--- Source passage ---

Nervous systems may have evolved more than once, new research reveals

Thursday, October 1, 2020 - 8:54am
Patchen Barss

It crawls!

But how?

That was the question Adriano Senatore faced in his study of Trichoplax adhaerens, an extremely simple aquatic animal that emerged more than 600 million years ago, and has been squirming around the planet ever since.

“Under a microscope, you can only distinguish six different types of cells in a Trichoplax,” says the U of T Mississauga assistant professor of biology. “It doesn’t look like it has muscles, or a nervous system. It doesn’t have synapses, which are the canonical structures for neural communication. But it can crawl around, find food, move in response to light, chemical signals, and gravity.” Somehow, Trichoplax cells communicate with each other in very specific ways, as occurs in nervous systems.

In explaining where the tiny creatures derive their power of locomotion, Senatore’s research pointed at a much larger discovery: nervous systems, an essential part of almost all animal life, may have evolved more than once. 

" "“If you try to nail down what the nervous system really is, it’s about cells communicating with each other and passing information along,” Senatore says. “But single celled organisms communicate with each other too, and so do non-neural cells. We think that the necessity to communicate between specific cell types was the main driver for nervous system evolution.”

Cellular communication allows even very simple animals to coordinate their cells into unified action — like the bodily contractions and expansions required to move. Signals within and between cells happen at the molecular level, through the action of proteins called “ion channels” that propagate electrical impulses, and proteins that form synapses, which convert these impulses into chemical signals that affect other cells.

Senatore studies organisms on both genetic and multicellular level to understand how these signalling systems evolved, and how they do their job. Recent findings indicate that most genes required for neural communication arose hundreds of millions of years ago. In collaboration with a team from U of T Mississauga, Brock University, and the National Institutes of Health, he and his team studied the evolution of one particularly important gene called RIM-I, which plays a crucial role in structuring synapses in both vertebrates and invertebrates. 

Evolutionary geneticists have proposed that RIM is one of only 25 “essential” animal-specific genes, and is implicated in the story of how animals evolved nervous systems and synapses.

In Trichoplax, Senatore and his team discovered a second RIM gene, dubbed “RIM II,” which also emerged at the onset of animals. Senatore and his co-authors examined the genomes of many other species to look for RIM II. They reported recently in the journal Genome Biology and Evolution that many animals, including humans, lost the RIM II gene somewhere along their evolutionary path. Their nervous systems are based on RIM I.

Trichoplaxes have both RIM genes, and most surprising of all, at least one group of animals, mysterious jellyfish-like creatures known as ctenophores, only have RIM II and not RIM I. That makes them possibly the most divergent animals on the planet. Some researchers now suspect their animalian nervous system evolved independently.

Senatore says these kinds of discoveries, which involve analyzing huge amounts of data, have only become possible with the technological advances of just the past few years. His laboratory includes a node on U of T Mississauga’s new high-powered computing cluster.

---

Work required | Copy the passage of the nervous systems article word for word, from "Senatore studies organisms" up to and including "vertebrates and invertebrates.". The data that comes next has nothing to do with the task.

--- Records ---

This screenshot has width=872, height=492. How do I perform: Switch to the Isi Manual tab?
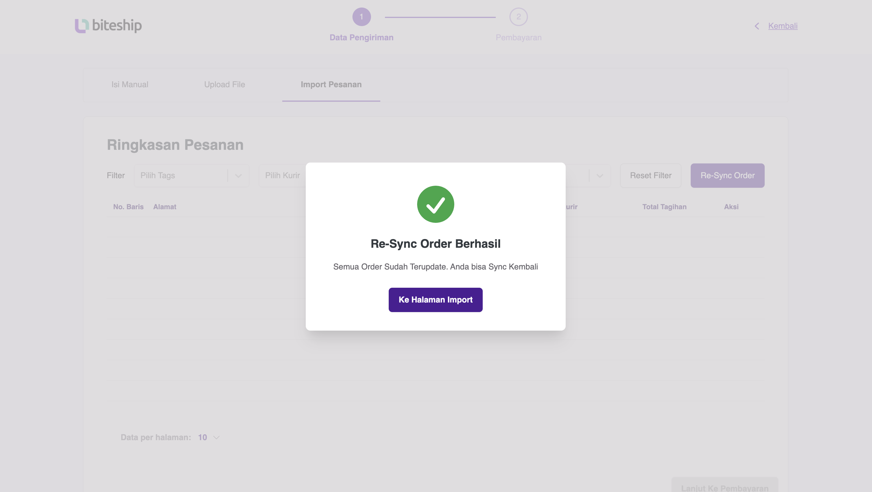pyautogui.click(x=130, y=85)
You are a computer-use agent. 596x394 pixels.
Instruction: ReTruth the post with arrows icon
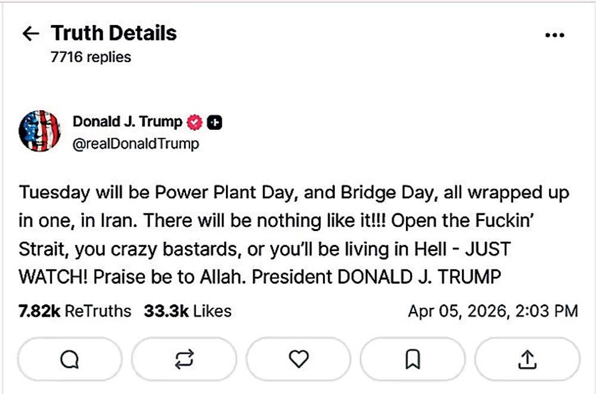pyautogui.click(x=184, y=359)
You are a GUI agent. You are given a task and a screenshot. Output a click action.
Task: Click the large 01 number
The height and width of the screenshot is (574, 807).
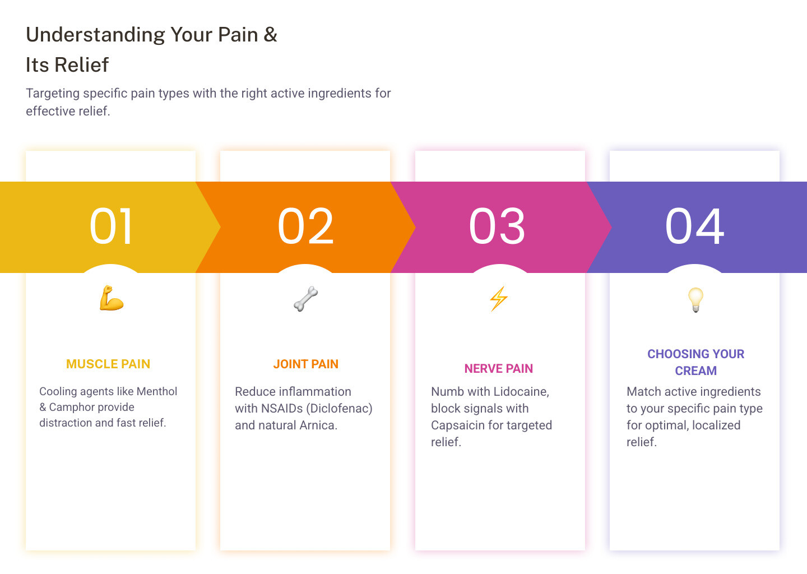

---

Output for this task |
Senatore studies organisms on both genetic and multicellular level to understand how these signalling systems evolved, and how they do their job. Recent findings indicate that most genes required for neural communication arose hundreds of millions of years ago. In collaboration with a team from U of T Mississauga, Brock University, and the National Institutes of Health, he and his team studied the evolution of one particularly important gene called RIM-I, which plays a crucial role in structuring synapses in both vertebrates and invertebrates.